*What is required*:
Return the lines of the data below starting at the one holding "The image size is (980, 552)." and ending at the one holding "Task: Open the three-dot more options menu", word for word, leaving every picture out.

*Data under study*:
=== Begin Enclosure ===
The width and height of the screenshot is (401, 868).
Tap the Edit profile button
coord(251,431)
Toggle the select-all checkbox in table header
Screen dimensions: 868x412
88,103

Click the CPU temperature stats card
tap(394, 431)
=== End Enclosure ===
=== Begin Enclosure ===
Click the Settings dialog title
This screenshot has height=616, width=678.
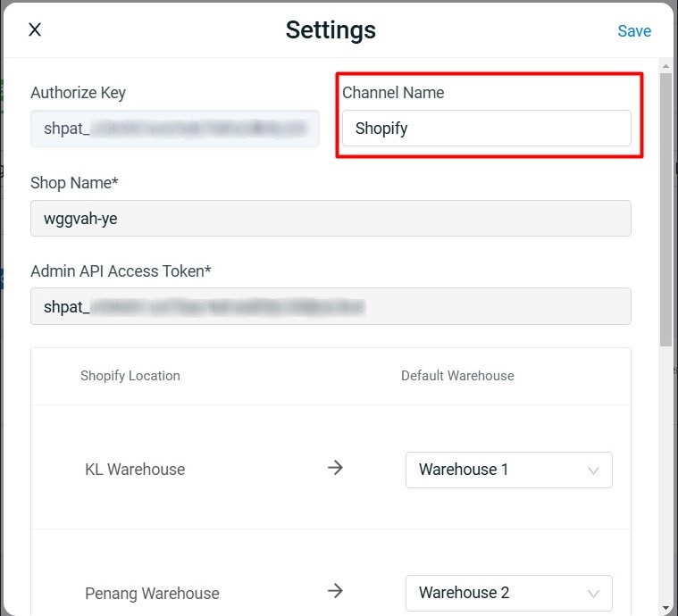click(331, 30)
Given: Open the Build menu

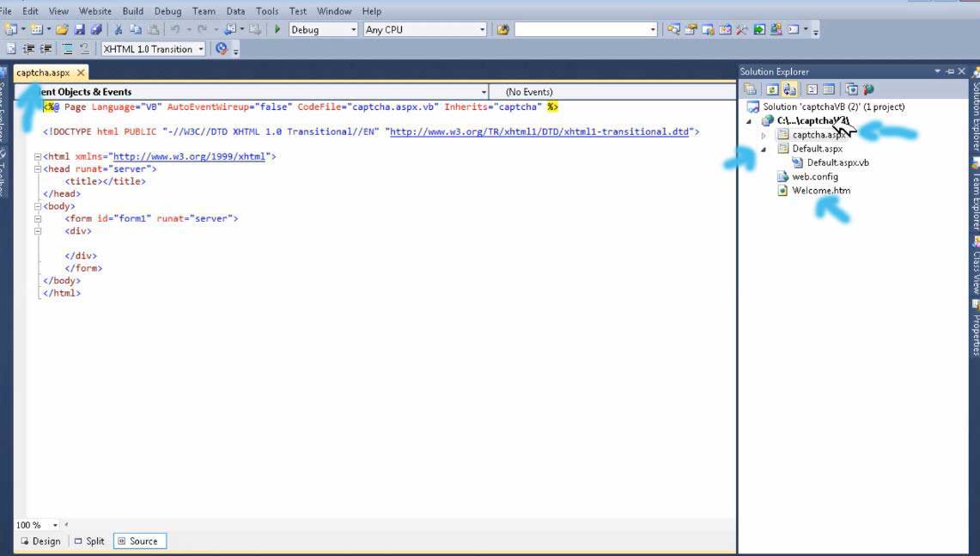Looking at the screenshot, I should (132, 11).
=== End Enclosure ===
=== Begin Enclosure ===
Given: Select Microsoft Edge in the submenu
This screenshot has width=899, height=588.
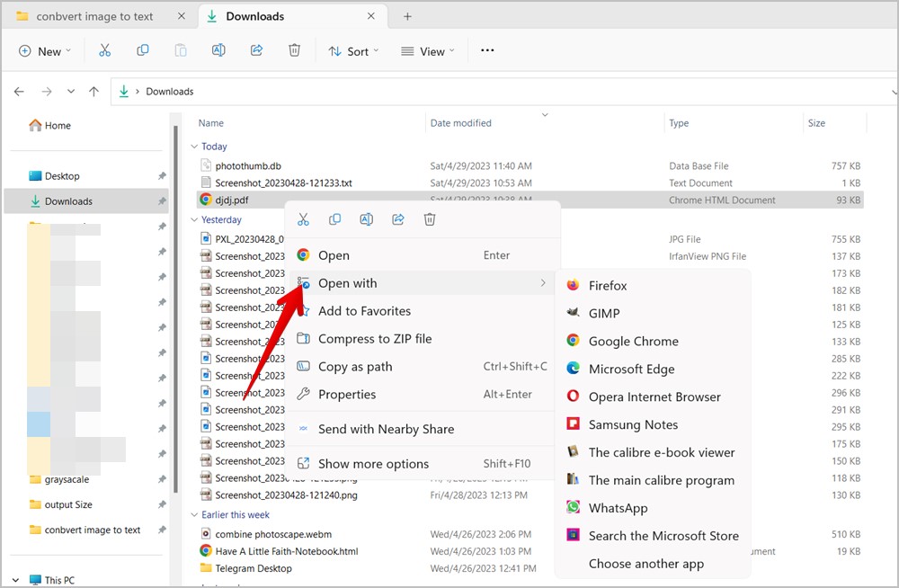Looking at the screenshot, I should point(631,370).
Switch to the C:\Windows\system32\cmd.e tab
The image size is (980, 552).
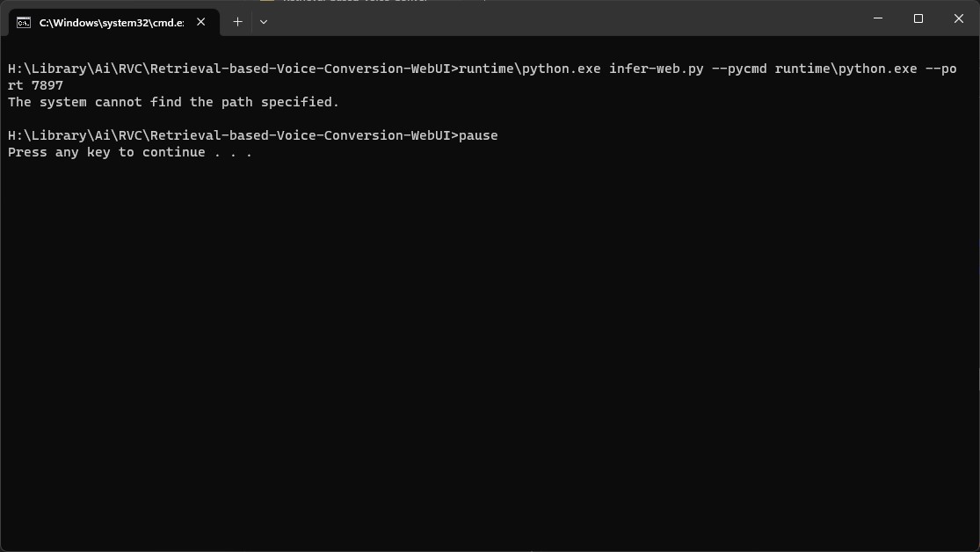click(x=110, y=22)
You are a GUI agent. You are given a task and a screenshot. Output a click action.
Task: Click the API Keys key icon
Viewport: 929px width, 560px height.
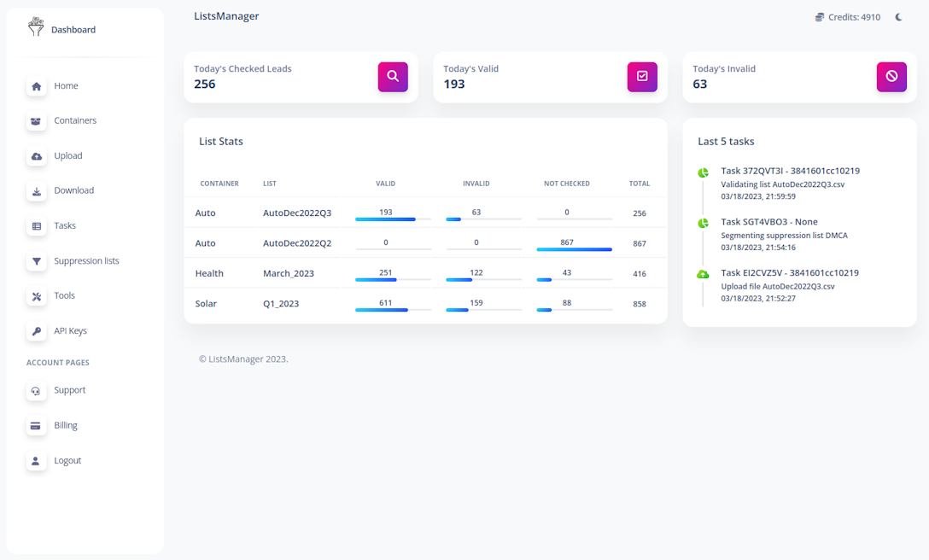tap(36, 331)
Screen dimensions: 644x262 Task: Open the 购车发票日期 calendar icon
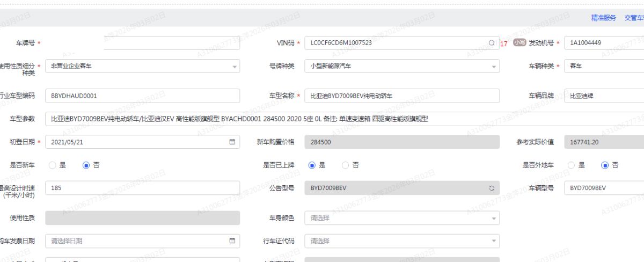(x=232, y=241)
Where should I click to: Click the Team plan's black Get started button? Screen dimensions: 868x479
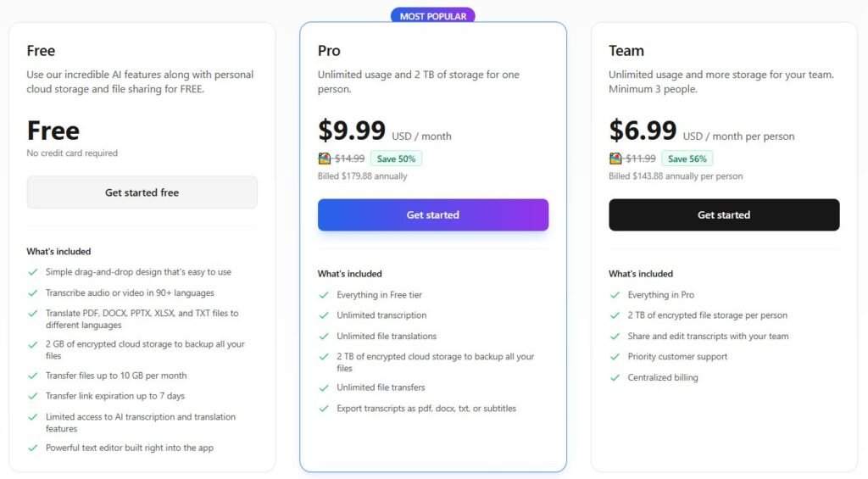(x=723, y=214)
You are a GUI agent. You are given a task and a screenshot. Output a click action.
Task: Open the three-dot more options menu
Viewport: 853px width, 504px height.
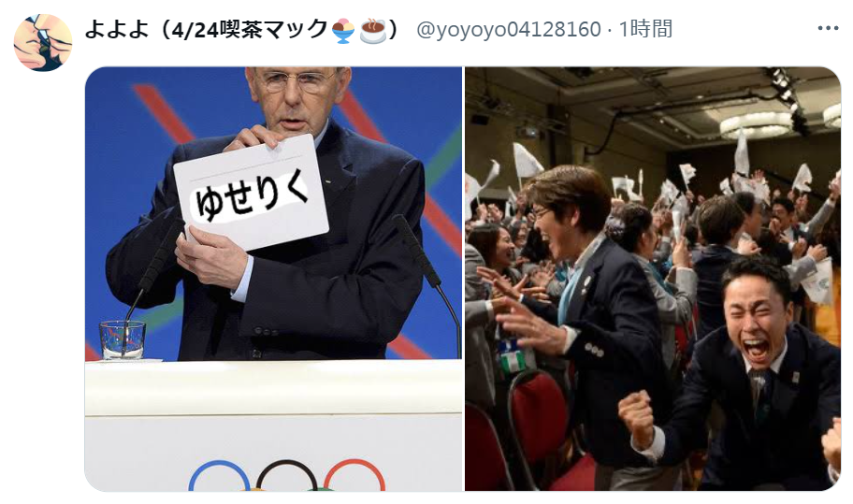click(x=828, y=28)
=== End Enclosure ===
*Reply to the exercise*:
The image size is (980, 552).
click(x=110, y=22)
You are a GUI agent. You are given a task and a screenshot. Output a click action.
Task: Click the API Keys key icon
Viewport: 929px width, 560px height.
tap(36, 331)
Screen dimensions: 644x262 Task: Open the 购车发票日期 calendar icon
(x=232, y=241)
Where should I click to: Click the Team plan's black Get started button? Screen dimensions: 868x479
(x=723, y=214)
You are a GUI agent. You are given a task and a screenshot. Output a click action.
Task: Open the three-dot more options menu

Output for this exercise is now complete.